Copy the records that follow line for line, with no changes.
+===+
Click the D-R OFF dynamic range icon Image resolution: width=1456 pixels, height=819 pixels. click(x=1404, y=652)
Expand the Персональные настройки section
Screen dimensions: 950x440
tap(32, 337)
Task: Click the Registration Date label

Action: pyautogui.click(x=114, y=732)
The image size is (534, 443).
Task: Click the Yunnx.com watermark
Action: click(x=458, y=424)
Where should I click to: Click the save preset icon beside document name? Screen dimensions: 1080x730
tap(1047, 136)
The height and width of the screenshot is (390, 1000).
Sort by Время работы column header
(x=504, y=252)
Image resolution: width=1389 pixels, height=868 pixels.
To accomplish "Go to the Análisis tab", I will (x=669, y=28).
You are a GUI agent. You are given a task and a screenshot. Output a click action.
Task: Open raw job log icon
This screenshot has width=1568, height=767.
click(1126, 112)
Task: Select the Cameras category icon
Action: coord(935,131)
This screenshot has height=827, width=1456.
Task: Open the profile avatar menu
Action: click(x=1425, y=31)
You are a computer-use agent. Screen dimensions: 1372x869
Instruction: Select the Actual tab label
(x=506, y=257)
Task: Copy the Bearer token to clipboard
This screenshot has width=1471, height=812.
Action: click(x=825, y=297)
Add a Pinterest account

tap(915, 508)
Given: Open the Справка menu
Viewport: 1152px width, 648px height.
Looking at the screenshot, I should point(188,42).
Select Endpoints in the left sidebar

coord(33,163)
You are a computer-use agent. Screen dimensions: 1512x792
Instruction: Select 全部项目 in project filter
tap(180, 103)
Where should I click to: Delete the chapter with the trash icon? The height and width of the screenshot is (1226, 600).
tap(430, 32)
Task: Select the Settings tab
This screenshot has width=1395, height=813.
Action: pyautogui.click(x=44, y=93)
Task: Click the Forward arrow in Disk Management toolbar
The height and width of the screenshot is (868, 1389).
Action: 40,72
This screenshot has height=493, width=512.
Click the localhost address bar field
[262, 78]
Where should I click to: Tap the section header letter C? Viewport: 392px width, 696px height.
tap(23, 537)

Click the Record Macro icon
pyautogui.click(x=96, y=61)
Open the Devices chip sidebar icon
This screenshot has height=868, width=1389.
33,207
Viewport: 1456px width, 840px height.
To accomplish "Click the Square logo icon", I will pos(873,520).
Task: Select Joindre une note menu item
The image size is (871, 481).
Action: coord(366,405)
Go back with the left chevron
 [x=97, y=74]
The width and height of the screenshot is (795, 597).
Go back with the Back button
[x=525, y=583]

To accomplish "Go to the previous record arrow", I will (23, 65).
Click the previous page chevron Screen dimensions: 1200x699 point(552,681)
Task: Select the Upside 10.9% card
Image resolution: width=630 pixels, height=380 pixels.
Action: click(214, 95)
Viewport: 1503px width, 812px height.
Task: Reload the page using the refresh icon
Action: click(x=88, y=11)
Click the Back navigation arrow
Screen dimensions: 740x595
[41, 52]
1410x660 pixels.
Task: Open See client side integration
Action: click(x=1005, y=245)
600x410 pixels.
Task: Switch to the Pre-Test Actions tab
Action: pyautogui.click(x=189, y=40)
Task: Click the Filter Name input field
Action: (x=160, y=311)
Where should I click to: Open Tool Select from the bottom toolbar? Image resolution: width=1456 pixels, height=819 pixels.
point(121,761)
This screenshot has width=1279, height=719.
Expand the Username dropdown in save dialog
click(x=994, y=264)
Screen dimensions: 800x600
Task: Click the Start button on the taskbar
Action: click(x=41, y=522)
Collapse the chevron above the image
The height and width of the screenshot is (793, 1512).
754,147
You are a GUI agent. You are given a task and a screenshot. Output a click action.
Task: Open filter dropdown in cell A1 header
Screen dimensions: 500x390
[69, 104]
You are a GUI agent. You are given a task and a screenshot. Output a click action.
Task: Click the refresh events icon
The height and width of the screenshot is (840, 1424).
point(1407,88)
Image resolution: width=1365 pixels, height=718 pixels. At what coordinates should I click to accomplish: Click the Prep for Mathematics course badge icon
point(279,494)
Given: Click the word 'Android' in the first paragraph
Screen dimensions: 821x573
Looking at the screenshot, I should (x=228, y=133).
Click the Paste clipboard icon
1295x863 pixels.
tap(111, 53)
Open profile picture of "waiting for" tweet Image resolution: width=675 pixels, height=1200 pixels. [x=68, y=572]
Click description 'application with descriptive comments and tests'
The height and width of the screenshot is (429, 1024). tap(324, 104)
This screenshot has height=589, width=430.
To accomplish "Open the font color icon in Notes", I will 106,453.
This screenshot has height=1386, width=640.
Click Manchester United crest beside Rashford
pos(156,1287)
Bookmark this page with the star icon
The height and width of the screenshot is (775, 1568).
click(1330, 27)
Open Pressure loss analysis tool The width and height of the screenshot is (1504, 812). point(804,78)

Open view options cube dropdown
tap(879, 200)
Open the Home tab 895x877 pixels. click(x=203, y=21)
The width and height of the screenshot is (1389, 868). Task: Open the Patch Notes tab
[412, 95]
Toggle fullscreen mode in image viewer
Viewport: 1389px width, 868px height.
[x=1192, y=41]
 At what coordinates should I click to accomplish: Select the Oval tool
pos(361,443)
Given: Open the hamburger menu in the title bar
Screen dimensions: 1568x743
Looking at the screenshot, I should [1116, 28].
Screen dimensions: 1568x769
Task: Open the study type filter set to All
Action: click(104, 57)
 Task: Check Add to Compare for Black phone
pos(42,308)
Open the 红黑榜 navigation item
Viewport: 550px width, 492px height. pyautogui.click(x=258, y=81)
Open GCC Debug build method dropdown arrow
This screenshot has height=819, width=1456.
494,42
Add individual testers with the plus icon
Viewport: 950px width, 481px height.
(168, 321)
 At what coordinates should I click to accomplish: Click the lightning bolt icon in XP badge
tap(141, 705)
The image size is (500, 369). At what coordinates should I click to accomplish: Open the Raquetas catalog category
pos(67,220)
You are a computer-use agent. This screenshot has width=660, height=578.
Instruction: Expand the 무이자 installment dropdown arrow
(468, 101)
+===+
Worked solution ▸
Click the D-R OFF dynamic range icon Image resolution: width=1456 pixels, height=819 pixels. click(x=1404, y=652)
Expand the Персональные настройки section
Screen dimensions: 950x440
tap(32, 337)
Task: Click the Registration Date label

Action: pyautogui.click(x=114, y=732)
The image size is (534, 443).
Task: Click the Yunnx.com watermark
Action: click(x=458, y=424)
Where should I click to: Click the save preset icon beside document name? Screen dimensions: 1080x730
tap(1047, 136)
The height and width of the screenshot is (390, 1000).
Sort by Время работы column header
(x=504, y=252)
Image resolution: width=1389 pixels, height=868 pixels.
To accomplish "Go to the Análisis tab", I will (x=669, y=28).
You are a GUI agent. You are given a task and a screenshot. Output a click action.
Task: Open raw job log icon
This screenshot has width=1568, height=767.
click(1126, 112)
Task: Select the Cameras category icon
Action: coord(935,131)
This screenshot has height=827, width=1456.
Task: Open the profile avatar menu
Action: click(x=1425, y=31)
You are a computer-use agent. Screen dimensions: 1372x869
Instruction: Select the Actual tab label
(x=506, y=257)
Task: Copy the Bearer token to clipboard
This screenshot has width=1471, height=812.
Action: click(x=825, y=297)
Add a Pinterest account

tap(915, 508)
Given: Open the Справка menu
Viewport: 1152px width, 648px height.
Looking at the screenshot, I should point(188,42).
Select Endpoints in the left sidebar

coord(33,163)
You are a computer-use agent. Screen dimensions: 1512x792
Instruction: Select 全部项目 in project filter
tap(180, 103)
Where should I click to: Delete the chapter with the trash icon? The height and width of the screenshot is (1226, 600).
tap(430, 32)
Task: Select the Settings tab
This screenshot has width=1395, height=813.
Action: pyautogui.click(x=44, y=93)
Task: Click the Forward arrow in Disk Management toolbar
The height and width of the screenshot is (868, 1389).
Action: 40,72
This screenshot has height=493, width=512.
Click the localhost address bar field
[262, 78]
Where should I click to: Tap the section header letter C? Viewport: 392px width, 696px height.
tap(23, 537)

Click the Record Macro icon
pyautogui.click(x=96, y=61)
Open the Devices chip sidebar icon
This screenshot has height=868, width=1389.
33,207
Viewport: 1456px width, 840px height.
To accomplish "Click the Square logo icon", I will pos(873,520).
Task: Select Joindre une note menu item
The image size is (871, 481).
Action: coord(366,405)
Go back with the left chevron
 [x=97, y=74]
The width and height of the screenshot is (795, 597).
Go back with the Back button
[x=525, y=583]

To accomplish "Go to the previous record arrow", I will (23, 65).
Click the previous page chevron Screen dimensions: 1200x699 point(552,681)
Task: Select the Upside 10.9% card
Image resolution: width=630 pixels, height=380 pixels.
Action: click(214, 95)
Viewport: 1503px width, 812px height.
Task: Reload the page using the refresh icon
Action: click(x=88, y=11)
Click the Back navigation arrow
Screen dimensions: 740x595
[41, 52]
1410x660 pixels.
Task: Open See client side integration
Action: click(x=1005, y=245)
600x410 pixels.
Task: Switch to the Pre-Test Actions tab
Action: pyautogui.click(x=189, y=40)
Task: Click the Filter Name input field
Action: (x=160, y=311)
Where should I click to: Open Tool Select from the bottom toolbar? Image resolution: width=1456 pixels, height=819 pixels.
point(121,761)
This screenshot has width=1279, height=719.
Expand the Username dropdown in save dialog
click(x=994, y=264)
Screen dimensions: 800x600
Task: Click the Start button on the taskbar
Action: click(x=41, y=522)
Collapse the chevron above the image
The height and width of the screenshot is (793, 1512).
754,147
You are a GUI agent. You are given a task and a screenshot. Output a click action.
Task: Open filter dropdown in cell A1 header
Screen dimensions: 500x390
[69, 104]
You are a GUI agent. You are given a task and a screenshot. Output a click action.
Task: Click the refresh events icon
The height and width of the screenshot is (840, 1424).
point(1407,88)
Image resolution: width=1365 pixels, height=718 pixels. At what coordinates should I click to accomplish: Click the Prep for Mathematics course badge icon
point(279,494)
Given: Click the word 'Android' in the first paragraph
Screen dimensions: 821x573
Looking at the screenshot, I should (x=228, y=133).
Click the Paste clipboard icon
1295x863 pixels.
tap(111, 53)
Open profile picture of "waiting for" tweet Image resolution: width=675 pixels, height=1200 pixels. [x=68, y=572]
Click description 'application with descriptive comments and tests'
The height and width of the screenshot is (429, 1024). tap(324, 104)
This screenshot has height=589, width=430.
To accomplish "Open the font color icon in Notes", I will 106,453.
This screenshot has height=1386, width=640.
Click Manchester United crest beside Rashford
pos(156,1287)
Bookmark this page with the star icon
The height and width of the screenshot is (775, 1568).
click(1330, 27)
Open Pressure loss analysis tool The width and height of the screenshot is (1504, 812). point(804,78)

Open view options cube dropdown
tap(879, 200)
Open the Home tab 895x877 pixels. click(x=203, y=21)
The width and height of the screenshot is (1389, 868). Task: Open the Patch Notes tab
[412, 95]
Toggle fullscreen mode in image viewer
Viewport: 1389px width, 868px height.
[x=1192, y=41]
 At what coordinates should I click to accomplish: Select the Oval tool
pos(361,443)
Given: Open the hamburger menu in the title bar
Screen dimensions: 1568x743
Looking at the screenshot, I should [1116, 28].
Screen dimensions: 1568x769
Task: Open the study type filter set to All
Action: click(104, 57)
 Task: Check Add to Compare for Black phone
pos(42,308)
Open the 红黑榜 navigation item
Viewport: 550px width, 492px height. pyautogui.click(x=258, y=81)
Open GCC Debug build method dropdown arrow
This screenshot has height=819, width=1456.
494,42
Add individual testers with the plus icon
Viewport: 950px width, 481px height.
(168, 321)
 At what coordinates should I click to accomplish: Click the lightning bolt icon in XP badge
tap(141, 705)
The image size is (500, 369). At what coordinates should I click to accomplish: Open the Raquetas catalog category
pos(67,220)
You are a computer-use agent. This screenshot has width=660, height=578.
Instruction: Expand the 무이자 installment dropdown arrow
(468, 101)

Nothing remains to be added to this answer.